> [Reading passage]

------

June 22, 2026

Succession planning is the cover story, overcapacity is the real one

A close-up view of a herd of cattle with ID tags in a farm setting, showcasing agriculture.

The deal behind the PR

Anzco Foods has signed a deal to acquire Greenlea Group for approximately $800 million, with the price disclosed as ¥76 billion in a filing to the Tokyo Stock Exchange by Anzco’s Japanese parent, Itoham Yonekyu Holdings. The acquisition covers all shares in Greenlea Group, including its two Waikato processing sites.

Anzco already runs a $2.2 billion turnover operation with nearly 3,000 employees. Greenlea, New Zealand’s fourth-largest beef exporter with $600 million in annual turnover and over 500 staff, gives the combined entity roughly $2.8 billion in revenue. That puts the merged business alongside Silver Fern Farms, Affco and Alliance Group in the top tier of New Zealand meat processing.

Anzco CEO Peter Conley says there is “strong strategic and operational alignment between the two businesses, with complementary products, export markets and operating footprints”. Greenlea managing director Tony Egan frames it as a succession decision, saying the sale would secure the Greenlea legacy and find the right buyer at the right time. Egan will continue as an adviser and board member.

Succession is a perfectly reasonable explanation for a family business. It is not, however, a sufficient explanation for why $800 million changes hands right now.

The economics that forced the handshake

New Zealand’s red meat processing sector has a structural problem that no amount of good management can solve at the individual plant level. There are too many processing plants competing for a shrinking pool of livestock, and the fixed costs of running those plants do not flex when throughput drops.

------

> [Given entries]
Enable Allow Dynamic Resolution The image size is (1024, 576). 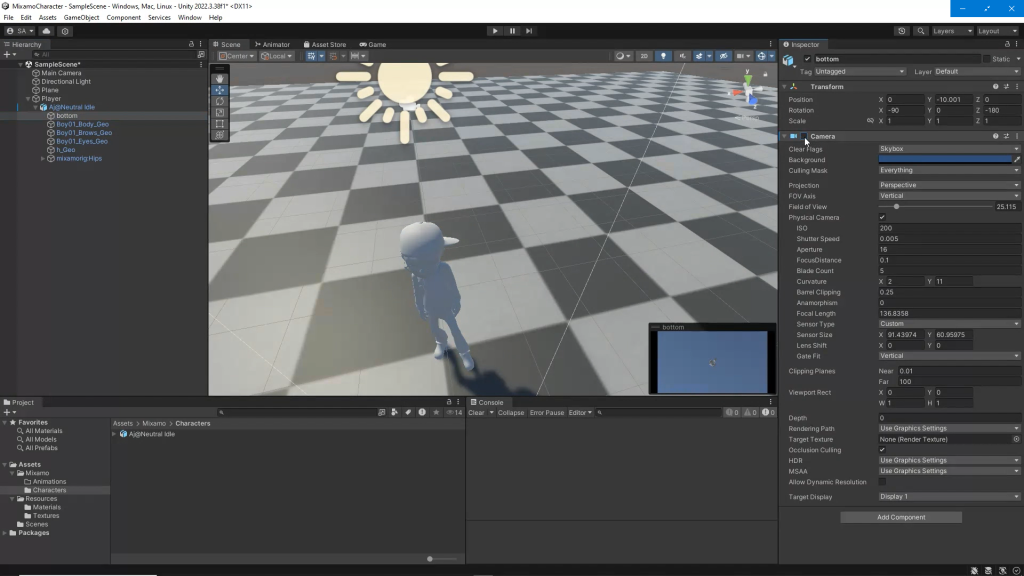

------

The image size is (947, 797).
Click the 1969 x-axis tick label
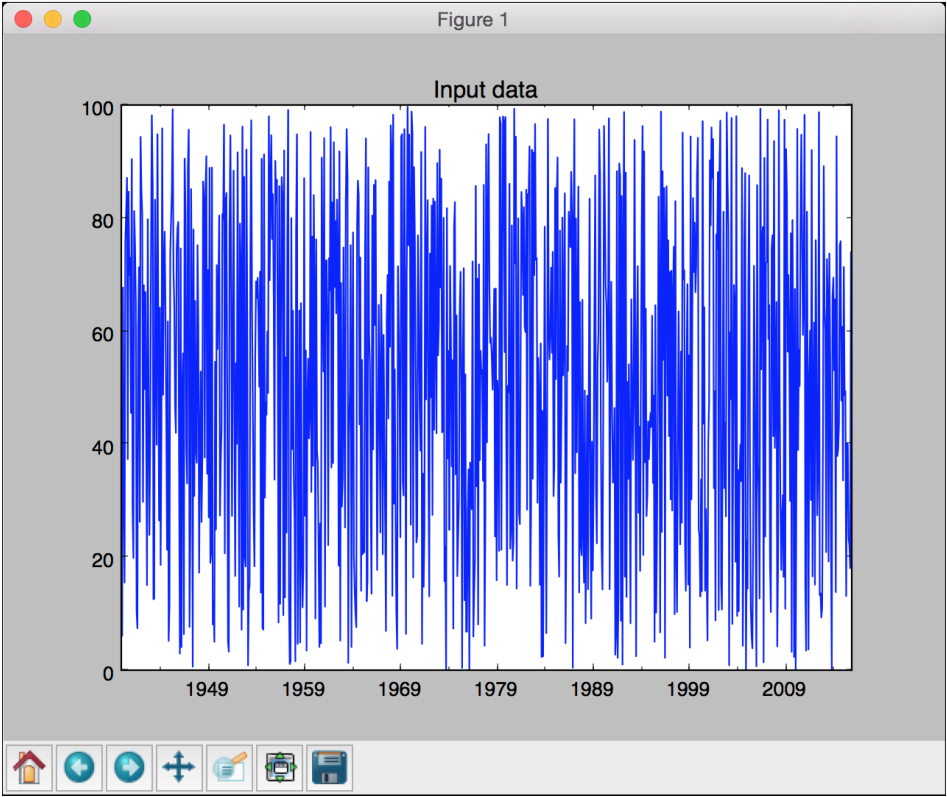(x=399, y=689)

------

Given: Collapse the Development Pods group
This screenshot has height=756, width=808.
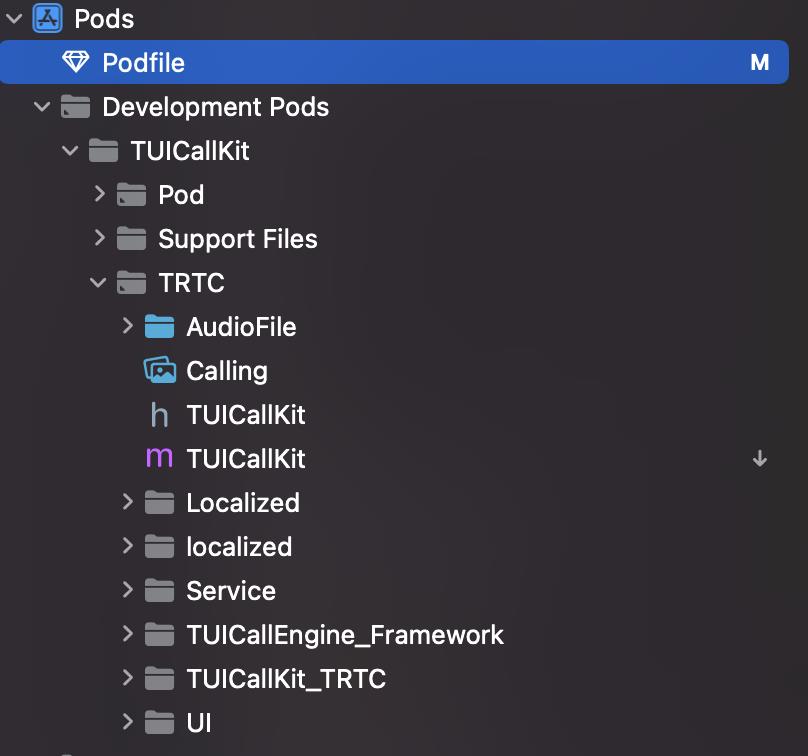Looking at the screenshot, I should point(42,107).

------

> [Exercises]
(1) In the meat processing article, why can't good management at a single plant fix the sector's main problem? Answer in one to three sentences.
(2) For each statement, say yes or no for whether it agrees with the meat processing article, and quote the words of the article that decide it.
(a) Greenlea is New Zealand's third-largest beef exporter.
(b) The price was disclosed in a filing to the Tokyo Stock Exchange.
(c) Tony Egan will leave the business completely after the sale.
(3) Duplicate the part of the meat processing article starting with "Anzco CEO Peter" and going on through "when throughput drops.".

> [Task answers]
(1) Too many processing plants are competing for a shrinking pool of livestock. The fixed costs of running those plants do not go down when throughput drops.

(2)
(a) No: "New Zealand’s fourth-largest beef exporter"
(b) Yes: "with the price disclosed as ¥76 billion in a filing to the Tokyo Stock Exchange"
(c) No: "Egan will continue as an adviser and board member."

(3)
Anzco CEO Peter Conley says there is “strong strategic and operational alignment between the two businesses, with complementary products, export markets and operating footprints”. Greenlea managing director Tony Egan frames it as a succession decision, saying the sale would secure the Greenlea legacy and find the right buyer at the right time. Egan will continue as an adviser and board member.

Succession is a perfectly reasonable explanation for a family business. It is not, however, a sufficient explanation for why $800 million changes hands right now.

The economics that forced the handshake

New Zealand’s red meat processing sector has a structural problem that no amount of good management can solve at the individual plant level. There are too many processing plants competing for a shrinking pool of livestock, and the fixed costs of running those plants do not flex when throughput drops.